## THE PROBLEM:
The required answer is every line of the data containing the word "will".

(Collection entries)
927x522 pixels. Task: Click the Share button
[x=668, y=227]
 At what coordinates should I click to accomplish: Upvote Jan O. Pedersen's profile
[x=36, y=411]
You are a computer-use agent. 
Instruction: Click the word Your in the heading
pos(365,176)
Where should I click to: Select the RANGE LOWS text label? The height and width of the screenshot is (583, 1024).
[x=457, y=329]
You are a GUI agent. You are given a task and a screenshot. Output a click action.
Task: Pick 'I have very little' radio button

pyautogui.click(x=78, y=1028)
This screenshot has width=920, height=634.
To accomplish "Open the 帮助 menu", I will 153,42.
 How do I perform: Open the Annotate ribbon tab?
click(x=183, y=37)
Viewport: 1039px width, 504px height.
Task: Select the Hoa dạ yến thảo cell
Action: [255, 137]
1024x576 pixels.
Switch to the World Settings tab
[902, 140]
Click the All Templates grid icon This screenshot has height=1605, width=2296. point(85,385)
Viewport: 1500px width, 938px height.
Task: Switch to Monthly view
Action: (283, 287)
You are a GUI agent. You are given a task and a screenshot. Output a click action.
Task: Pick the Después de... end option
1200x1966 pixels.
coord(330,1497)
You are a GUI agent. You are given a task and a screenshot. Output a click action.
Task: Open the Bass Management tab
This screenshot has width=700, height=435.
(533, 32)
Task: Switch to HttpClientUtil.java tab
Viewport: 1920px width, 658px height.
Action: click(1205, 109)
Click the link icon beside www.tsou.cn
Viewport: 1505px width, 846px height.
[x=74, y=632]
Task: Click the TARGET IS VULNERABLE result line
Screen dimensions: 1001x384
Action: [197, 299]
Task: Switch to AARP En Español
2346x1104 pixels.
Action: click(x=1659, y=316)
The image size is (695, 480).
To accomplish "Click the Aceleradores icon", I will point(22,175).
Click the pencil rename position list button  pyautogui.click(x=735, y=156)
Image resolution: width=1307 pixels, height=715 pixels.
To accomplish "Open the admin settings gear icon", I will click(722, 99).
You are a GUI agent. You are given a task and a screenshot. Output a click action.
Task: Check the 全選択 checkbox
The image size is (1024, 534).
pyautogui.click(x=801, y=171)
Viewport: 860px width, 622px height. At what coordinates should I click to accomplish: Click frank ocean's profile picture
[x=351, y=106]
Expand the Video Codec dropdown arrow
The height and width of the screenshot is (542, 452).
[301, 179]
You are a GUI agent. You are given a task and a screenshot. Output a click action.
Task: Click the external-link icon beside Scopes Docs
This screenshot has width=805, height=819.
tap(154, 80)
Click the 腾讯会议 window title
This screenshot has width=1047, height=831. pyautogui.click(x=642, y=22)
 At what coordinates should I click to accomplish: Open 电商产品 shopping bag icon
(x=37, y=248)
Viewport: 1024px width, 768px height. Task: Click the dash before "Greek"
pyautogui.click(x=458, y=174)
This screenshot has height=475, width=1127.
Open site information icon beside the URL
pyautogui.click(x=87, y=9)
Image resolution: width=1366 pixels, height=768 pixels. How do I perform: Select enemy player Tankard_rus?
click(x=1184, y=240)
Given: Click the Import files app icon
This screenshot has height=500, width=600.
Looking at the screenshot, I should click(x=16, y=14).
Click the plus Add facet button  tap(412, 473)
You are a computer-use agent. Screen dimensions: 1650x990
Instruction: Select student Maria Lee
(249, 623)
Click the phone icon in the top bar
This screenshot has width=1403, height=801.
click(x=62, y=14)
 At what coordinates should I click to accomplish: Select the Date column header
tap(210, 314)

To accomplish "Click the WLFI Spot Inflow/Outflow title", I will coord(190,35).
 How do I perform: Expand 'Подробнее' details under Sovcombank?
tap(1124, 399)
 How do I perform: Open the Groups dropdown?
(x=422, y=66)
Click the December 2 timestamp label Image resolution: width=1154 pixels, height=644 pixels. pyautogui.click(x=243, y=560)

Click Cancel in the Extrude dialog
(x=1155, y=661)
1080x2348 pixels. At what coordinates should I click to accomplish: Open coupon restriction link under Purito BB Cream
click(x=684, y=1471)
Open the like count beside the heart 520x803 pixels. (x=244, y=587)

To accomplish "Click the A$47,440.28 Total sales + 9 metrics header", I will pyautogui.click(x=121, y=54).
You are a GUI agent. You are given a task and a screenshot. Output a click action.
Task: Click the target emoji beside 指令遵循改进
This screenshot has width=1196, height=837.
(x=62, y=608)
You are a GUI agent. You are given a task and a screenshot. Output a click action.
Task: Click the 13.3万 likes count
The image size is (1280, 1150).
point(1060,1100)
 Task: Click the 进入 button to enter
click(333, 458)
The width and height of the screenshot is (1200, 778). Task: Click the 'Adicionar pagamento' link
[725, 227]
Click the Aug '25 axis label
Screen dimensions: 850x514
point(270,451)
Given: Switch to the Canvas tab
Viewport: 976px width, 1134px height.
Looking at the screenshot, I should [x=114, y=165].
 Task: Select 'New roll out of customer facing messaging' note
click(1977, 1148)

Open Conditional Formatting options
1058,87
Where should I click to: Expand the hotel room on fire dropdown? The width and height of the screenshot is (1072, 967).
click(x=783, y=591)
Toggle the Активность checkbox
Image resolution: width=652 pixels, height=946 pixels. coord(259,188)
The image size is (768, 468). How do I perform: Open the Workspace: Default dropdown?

## EXPECTED ANSWER:
To accomplish "Open the 帮助 menu", I will 153,42.
To accomplish "Click the Aceleradores icon", I will point(22,175).
To accomplish "Open the admin settings gear icon", I will click(722, 99).
To accomplish "Click the WLFI Spot Inflow/Outflow title", I will coord(190,35).
To accomplish "Click the A$47,440.28 Total sales + 9 metrics header", I will pyautogui.click(x=121, y=54).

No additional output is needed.